Exercise brief: Scan the entries below. Report each line where the string "альпинистки" occurs.

___ Task input ___

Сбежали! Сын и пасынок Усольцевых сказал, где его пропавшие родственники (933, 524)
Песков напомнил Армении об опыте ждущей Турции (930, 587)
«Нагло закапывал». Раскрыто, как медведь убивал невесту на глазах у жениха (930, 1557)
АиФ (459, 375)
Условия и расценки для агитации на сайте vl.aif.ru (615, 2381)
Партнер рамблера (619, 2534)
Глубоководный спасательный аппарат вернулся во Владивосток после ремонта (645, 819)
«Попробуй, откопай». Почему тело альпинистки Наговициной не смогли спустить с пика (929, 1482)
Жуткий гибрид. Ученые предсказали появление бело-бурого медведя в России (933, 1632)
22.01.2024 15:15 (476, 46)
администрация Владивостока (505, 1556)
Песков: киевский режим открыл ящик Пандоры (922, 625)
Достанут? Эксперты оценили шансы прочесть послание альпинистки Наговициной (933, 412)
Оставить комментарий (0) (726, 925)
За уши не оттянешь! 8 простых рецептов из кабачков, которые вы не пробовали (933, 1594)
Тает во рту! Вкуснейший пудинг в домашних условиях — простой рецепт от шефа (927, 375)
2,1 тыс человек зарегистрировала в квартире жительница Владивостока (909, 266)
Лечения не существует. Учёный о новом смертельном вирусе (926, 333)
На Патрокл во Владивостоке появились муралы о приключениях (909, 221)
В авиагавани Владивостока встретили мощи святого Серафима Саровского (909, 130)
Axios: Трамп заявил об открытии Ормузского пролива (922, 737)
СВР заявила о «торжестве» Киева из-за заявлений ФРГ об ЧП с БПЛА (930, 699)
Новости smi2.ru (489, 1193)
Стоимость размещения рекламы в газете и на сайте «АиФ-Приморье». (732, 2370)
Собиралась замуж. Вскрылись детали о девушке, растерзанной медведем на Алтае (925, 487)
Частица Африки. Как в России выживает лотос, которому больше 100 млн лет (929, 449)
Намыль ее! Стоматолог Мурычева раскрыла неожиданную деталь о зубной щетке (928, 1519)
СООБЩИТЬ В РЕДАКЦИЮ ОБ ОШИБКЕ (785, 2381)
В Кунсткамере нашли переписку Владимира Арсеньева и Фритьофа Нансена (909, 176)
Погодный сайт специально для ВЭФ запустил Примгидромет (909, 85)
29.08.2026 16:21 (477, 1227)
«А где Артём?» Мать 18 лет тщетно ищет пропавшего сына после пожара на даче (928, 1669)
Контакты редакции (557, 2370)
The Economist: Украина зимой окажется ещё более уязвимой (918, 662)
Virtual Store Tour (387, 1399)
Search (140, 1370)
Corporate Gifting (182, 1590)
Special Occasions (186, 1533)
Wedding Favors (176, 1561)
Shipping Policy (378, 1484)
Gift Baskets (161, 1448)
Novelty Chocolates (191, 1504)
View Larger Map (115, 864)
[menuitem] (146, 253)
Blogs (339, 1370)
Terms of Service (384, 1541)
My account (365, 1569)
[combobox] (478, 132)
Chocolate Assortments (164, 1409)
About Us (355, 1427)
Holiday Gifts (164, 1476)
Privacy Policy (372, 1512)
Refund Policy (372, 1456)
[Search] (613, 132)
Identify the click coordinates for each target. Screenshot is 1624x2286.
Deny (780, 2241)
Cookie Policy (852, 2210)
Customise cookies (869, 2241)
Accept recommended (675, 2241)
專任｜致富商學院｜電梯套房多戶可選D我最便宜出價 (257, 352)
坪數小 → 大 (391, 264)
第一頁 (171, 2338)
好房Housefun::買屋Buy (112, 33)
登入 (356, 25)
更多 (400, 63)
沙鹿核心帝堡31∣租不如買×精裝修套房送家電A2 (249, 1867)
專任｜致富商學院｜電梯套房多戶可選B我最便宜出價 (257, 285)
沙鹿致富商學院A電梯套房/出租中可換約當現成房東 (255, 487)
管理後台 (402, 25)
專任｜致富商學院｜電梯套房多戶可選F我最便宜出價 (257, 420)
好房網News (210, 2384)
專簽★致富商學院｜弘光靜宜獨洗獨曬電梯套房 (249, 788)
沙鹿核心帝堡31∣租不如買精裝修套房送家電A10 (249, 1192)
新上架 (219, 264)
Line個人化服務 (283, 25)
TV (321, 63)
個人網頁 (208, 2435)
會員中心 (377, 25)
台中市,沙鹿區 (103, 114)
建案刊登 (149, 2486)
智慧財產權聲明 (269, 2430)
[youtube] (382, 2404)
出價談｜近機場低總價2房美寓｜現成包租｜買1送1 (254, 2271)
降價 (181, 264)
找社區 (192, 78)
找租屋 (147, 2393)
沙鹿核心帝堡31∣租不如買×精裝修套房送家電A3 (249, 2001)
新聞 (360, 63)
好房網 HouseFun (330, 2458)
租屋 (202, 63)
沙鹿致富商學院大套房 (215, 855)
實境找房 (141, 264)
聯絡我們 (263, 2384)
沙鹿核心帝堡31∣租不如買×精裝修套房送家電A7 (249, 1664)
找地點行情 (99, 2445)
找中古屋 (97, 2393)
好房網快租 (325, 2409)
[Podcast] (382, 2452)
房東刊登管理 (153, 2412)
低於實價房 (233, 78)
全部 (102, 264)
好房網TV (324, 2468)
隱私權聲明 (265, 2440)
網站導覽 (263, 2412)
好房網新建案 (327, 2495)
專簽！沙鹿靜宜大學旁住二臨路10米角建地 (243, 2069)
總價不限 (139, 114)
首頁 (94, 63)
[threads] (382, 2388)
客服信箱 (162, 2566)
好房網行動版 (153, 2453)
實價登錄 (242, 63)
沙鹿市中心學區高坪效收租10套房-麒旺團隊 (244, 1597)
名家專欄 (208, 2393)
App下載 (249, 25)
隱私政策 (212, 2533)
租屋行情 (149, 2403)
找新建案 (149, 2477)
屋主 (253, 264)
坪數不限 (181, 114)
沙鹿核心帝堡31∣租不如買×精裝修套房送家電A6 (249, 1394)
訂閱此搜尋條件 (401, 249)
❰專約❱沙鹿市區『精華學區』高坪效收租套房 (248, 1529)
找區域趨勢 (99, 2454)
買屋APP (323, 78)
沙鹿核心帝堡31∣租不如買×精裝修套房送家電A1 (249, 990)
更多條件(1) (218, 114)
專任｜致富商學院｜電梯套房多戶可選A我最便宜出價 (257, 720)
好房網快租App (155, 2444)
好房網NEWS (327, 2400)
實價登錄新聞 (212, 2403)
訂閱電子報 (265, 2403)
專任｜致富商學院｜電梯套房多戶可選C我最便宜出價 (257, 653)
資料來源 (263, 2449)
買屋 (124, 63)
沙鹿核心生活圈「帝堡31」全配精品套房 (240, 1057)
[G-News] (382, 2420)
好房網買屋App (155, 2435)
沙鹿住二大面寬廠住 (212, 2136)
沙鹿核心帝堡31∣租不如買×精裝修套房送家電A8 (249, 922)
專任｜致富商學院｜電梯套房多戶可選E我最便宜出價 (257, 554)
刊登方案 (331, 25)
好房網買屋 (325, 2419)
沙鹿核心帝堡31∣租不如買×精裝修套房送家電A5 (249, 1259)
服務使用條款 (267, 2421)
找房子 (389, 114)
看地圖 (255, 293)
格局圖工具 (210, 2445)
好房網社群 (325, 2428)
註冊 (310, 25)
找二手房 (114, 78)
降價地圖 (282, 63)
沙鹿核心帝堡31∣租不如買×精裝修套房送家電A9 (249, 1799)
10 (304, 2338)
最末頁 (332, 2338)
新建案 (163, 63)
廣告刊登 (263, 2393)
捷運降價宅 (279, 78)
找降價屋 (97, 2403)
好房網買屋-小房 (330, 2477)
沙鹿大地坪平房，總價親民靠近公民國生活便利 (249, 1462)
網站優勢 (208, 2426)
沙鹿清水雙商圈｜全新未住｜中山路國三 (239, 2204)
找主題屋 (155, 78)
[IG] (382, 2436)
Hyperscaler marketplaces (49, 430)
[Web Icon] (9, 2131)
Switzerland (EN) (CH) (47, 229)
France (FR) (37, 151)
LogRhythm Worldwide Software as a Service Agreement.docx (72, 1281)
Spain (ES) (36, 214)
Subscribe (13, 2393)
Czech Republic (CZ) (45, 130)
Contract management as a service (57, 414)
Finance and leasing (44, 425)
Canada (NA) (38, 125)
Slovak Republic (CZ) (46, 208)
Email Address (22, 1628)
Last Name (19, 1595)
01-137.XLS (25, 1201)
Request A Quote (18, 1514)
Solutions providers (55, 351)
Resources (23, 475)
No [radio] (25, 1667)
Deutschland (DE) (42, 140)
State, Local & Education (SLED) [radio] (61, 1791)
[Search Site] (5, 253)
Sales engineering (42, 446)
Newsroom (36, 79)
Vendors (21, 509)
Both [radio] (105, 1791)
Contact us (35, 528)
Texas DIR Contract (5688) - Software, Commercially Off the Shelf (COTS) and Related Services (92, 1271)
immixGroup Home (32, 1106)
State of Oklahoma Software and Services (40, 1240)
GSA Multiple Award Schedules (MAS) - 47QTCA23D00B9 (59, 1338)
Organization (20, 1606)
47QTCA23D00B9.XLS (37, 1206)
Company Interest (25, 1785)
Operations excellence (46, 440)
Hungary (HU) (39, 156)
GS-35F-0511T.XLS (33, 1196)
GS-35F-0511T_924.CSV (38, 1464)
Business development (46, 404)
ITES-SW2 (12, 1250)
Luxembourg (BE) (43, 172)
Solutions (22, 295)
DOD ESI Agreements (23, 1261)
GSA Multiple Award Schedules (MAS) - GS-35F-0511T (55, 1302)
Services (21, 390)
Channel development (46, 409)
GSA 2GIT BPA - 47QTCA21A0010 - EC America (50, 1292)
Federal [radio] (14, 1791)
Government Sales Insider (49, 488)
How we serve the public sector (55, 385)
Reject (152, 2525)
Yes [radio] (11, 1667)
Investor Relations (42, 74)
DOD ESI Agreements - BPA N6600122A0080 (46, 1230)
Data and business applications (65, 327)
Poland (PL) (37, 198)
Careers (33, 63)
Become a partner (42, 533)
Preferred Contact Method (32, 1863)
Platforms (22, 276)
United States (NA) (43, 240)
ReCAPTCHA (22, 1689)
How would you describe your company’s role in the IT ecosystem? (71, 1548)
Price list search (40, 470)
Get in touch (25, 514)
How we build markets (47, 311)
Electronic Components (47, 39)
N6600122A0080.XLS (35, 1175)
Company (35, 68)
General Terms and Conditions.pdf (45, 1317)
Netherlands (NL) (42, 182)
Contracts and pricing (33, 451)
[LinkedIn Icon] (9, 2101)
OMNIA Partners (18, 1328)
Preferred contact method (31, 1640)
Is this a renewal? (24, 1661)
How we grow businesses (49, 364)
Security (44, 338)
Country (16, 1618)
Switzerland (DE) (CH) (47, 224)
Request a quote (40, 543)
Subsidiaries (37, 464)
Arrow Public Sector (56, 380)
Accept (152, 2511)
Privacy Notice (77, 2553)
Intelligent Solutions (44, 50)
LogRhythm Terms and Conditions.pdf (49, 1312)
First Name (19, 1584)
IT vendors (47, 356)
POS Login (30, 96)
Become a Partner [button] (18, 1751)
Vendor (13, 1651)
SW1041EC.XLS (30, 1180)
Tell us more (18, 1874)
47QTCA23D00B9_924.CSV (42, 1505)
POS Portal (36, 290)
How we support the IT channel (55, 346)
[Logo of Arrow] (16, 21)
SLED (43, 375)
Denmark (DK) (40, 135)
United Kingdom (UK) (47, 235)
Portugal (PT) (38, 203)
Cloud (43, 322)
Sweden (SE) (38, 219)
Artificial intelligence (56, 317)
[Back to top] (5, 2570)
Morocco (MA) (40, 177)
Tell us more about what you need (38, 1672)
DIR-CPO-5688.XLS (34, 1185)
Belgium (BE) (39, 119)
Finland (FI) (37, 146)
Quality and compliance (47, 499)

___

Output of the task:
«Попробуй, откопай». Почему тело альпинистки Наговициной не смогли спустить с пика (929, 1482)
Достанут? Эксперты оценили шансы прочесть послание альпинистки Наговициной (933, 412)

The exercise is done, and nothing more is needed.